Genetic modifiers in carriers of repeat expansions in the C9ORF72 gene

Table 2 Variants significantly associated with age at onset or survival after onset

Variant (gene/disease group)	Number of patients with each genotype^a	Model	Association measure (95% CI)	P-value
Age at onset (overall)			Regression coefficient
rs7018487 (UBAP1)	122 / 96 / 23	Additive	−2.62 (−4.36, −0.89)	0.003
rs6052771 (PRNP)	92 / 104 / 46	Recessive	4.42 (1.51, 7.32)	0.003
rs7403881 (MT-Ie)	65 / 118 / 60	Dominant	3.95 (1.36, 6.54)	0.003
Survival after onset (overall)			Relative risk
rs5848 (GRN)	116 / 86 / 19	Additive	1.64 (1.22, 2.22)	0.001
Survival after onset (disease subgroups)			Relative risk
rs7403881 (MT-Ie): FTD	13 / 31 / 14	Recessive^b	3.81 (1.71, 8.46)	0.001
rs13268953 (ELP3): FTD	16 / 31 / 11	Recessive	3.65 (1.56, 8.55)	0.003
Epsilon 4 (APOE): FTD	42 / 13 / 2	Dominant	3.13 (1.45, 6.74)	0.004
rs12608932 (UNC13A): MND	44 / 40 / 23	Recessive^b	5.65 (1.82, 17.58)	0.003
rs1800435 (ALAD): MND	88 / 18 / 1	Dominant	N/A^c	0.003

Association measure = regression coefficient (age at onset analysis) and relative risk (survival after onset analysis); CI = confidence interval.
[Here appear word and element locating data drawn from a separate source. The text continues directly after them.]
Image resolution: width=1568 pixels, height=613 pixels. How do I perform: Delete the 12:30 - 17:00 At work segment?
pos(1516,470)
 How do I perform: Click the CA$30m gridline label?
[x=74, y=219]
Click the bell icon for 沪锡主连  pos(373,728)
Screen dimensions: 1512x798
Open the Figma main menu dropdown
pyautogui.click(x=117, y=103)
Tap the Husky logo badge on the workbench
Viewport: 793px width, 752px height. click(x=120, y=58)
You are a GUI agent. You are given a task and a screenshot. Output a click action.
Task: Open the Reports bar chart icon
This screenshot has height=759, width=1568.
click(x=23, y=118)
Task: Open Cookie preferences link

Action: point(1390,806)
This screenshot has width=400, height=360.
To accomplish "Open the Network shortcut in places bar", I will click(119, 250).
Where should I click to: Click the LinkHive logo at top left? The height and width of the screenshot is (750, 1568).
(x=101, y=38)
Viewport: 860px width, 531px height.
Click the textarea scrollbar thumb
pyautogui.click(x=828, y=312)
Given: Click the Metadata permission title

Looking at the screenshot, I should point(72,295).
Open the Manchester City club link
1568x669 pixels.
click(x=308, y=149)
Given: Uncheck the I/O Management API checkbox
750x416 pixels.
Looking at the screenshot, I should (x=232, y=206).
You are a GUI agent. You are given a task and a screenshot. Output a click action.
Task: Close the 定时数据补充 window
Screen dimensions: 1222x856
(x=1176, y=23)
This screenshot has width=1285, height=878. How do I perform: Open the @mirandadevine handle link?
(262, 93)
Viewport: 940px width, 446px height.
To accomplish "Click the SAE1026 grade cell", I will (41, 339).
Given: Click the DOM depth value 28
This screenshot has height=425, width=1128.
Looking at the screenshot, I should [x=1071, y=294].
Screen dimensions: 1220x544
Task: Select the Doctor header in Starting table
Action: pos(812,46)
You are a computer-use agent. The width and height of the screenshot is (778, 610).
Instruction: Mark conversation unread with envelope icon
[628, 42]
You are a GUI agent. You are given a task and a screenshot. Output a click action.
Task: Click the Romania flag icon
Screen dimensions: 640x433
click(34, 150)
Additive models, dominant models, and recessive models were utilized. We adjusted for multiple testing using a false discovery rate (FDR) of 10%. ^aOrder of genotypes: major-major/major-minor/minor-minor. ^bIndicates that the variant was also significantly associated with the given outcome under an additive model. ^cFor rs1800435, none of the 19 MND patients (0.0%) who carried the minor allele died as compared to 14 of 78 MND patients (15.9%) who did not carry the minor allele; the p-value of 0.003 results from a log-rank test. The strongest association with the given outcome is displayed in this table; other associations are shown in Additional file 1: Table S2 (age at onset) and Additional file 1: Table S3 (survival after onset).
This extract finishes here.